*TASK INSTRUCTIONS*
Write the next few sentences of the passage on the IDB's Caribbean energy conference, continuing from its last sentence.

*GIVEN TEXT*
* * *
Public and private sector leaders convened by the IDB to address the inseparable linkage between the fiscal crisis confronting the Caribbean and the reality of paying some of the world’s highest per capita energy costs

There is an inseparable linkage between the fiscal crisis confronting the Caribbean Region and the reality of paying some of the world’s highest per capita energy costs. Covering the ever-increasing cost of energy places enormous pressure on countries whose national budgets are often already heavily indebted.

On December 5, 2013, the IDB hosted a regional, ministerial-level energy conference entitled, “The Caribbean’s Energy Future: A Pathway to Regional Fiscal Stability” in Washington, DC. IDB President Luis Alberto Moreno opened the conference with a regional call to action. Dr. Ernest Moniz, the United States’ Secretary of Energy, gave the keynote address and conveyed his government’s support for a new Caribbean regional energy market. The key objectives of the event were to provide a forum to examine the issues associated with the region’s high energy costs and associated impacts, explore options for addressing this problem, and set forth a roadmap that will assist the Caribbean region in developing a cleaner, more cost effective, and sustainable energy matrix.
* * *
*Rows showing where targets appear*
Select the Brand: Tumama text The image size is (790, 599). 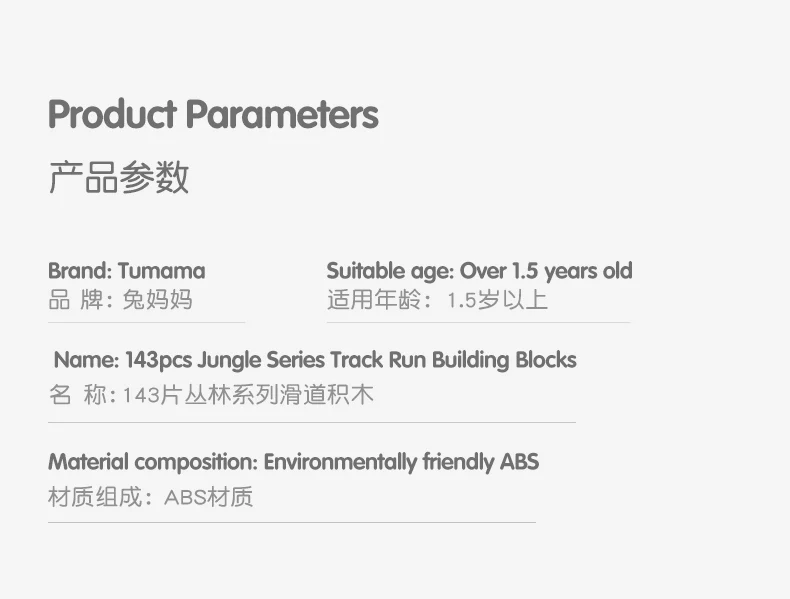coord(126,271)
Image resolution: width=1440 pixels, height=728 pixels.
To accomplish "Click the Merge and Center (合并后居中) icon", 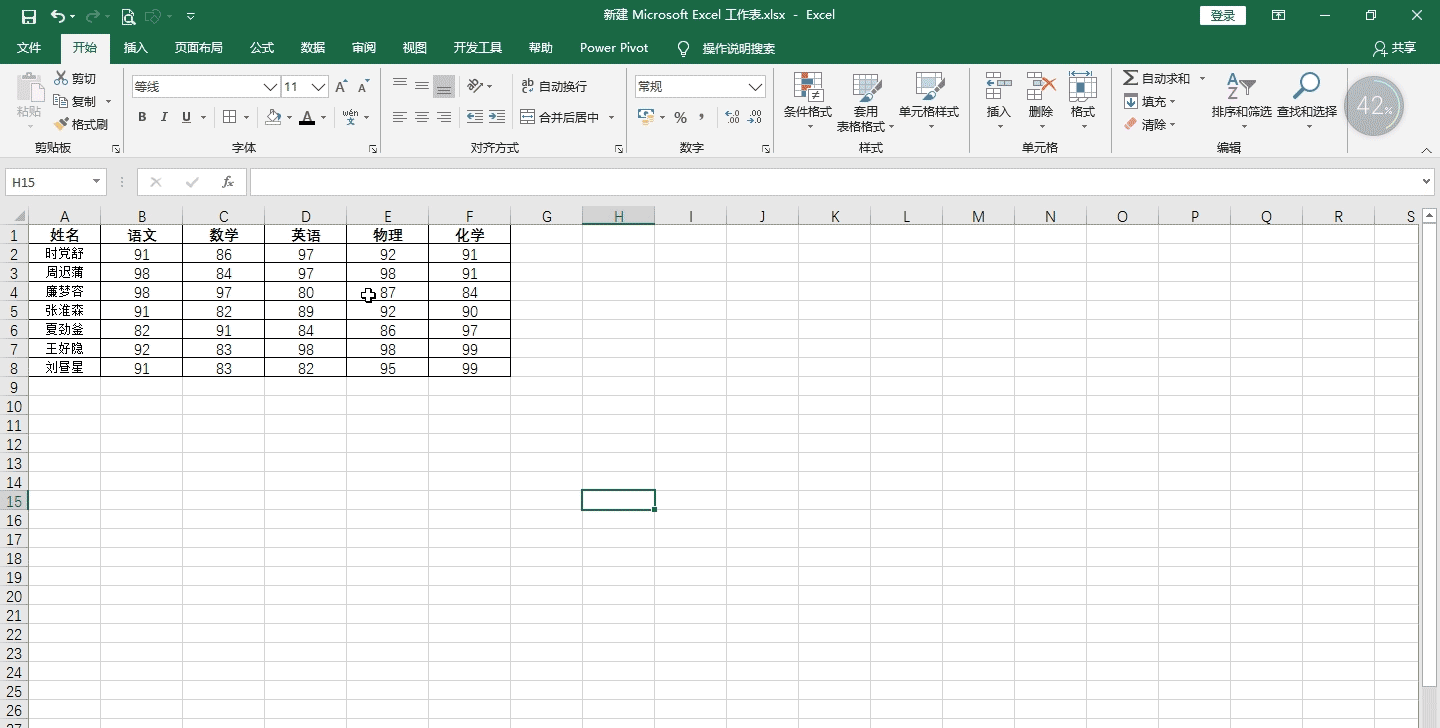I will pos(528,117).
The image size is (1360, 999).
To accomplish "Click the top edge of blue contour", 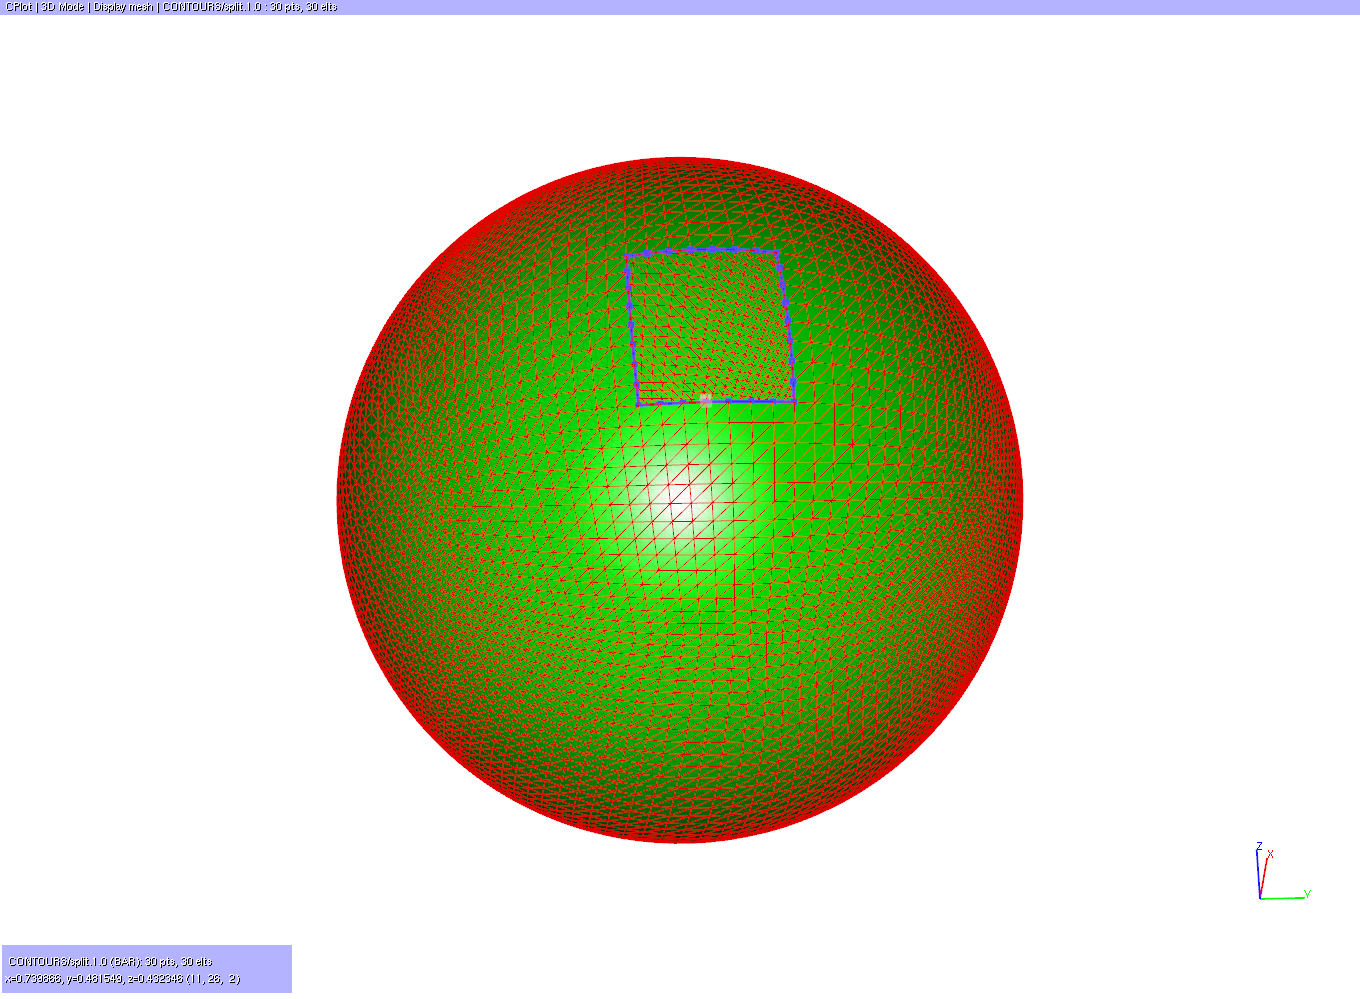I will pos(702,251).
* * *
*WRITTEN ANSWER*
Senior-level public officials, key private-sector and multilateral agency decision-makers from throughout the Caribbean region and North America engaged in discussions on a wide range of energy-focused topics, including:

  • Examining the region’s energy flows and defining the level of alleviation that energy sector changes can bring to national budgets;
  • Presenting results of pre-feasibility studies for the establishment of a natural gas market in the region;
  • Discussing how advances in technologies related to natural gas, energy efficiency, and multiple renewable energy technologies help to diversify national and regional markets;
  • Identifying ways to advance a new energy agenda through Public-Private Partnerships (PPP) and shared action by Caribbean states;
  • Defining the key “bankability” requirements for the multilateral financial institutions in order to finance potential PPP initiatives in the region.

Among the highlights of the event was a presentation by Roberto Vellutini, the IDB’s vice president for countries, on a new regional PPP energy financing mechanism, and the release of a new pre-feasibility study on the energy matrices of most Caribbean states and another study on the potential market for natural gas as a fuel for power generation in the Caribbean.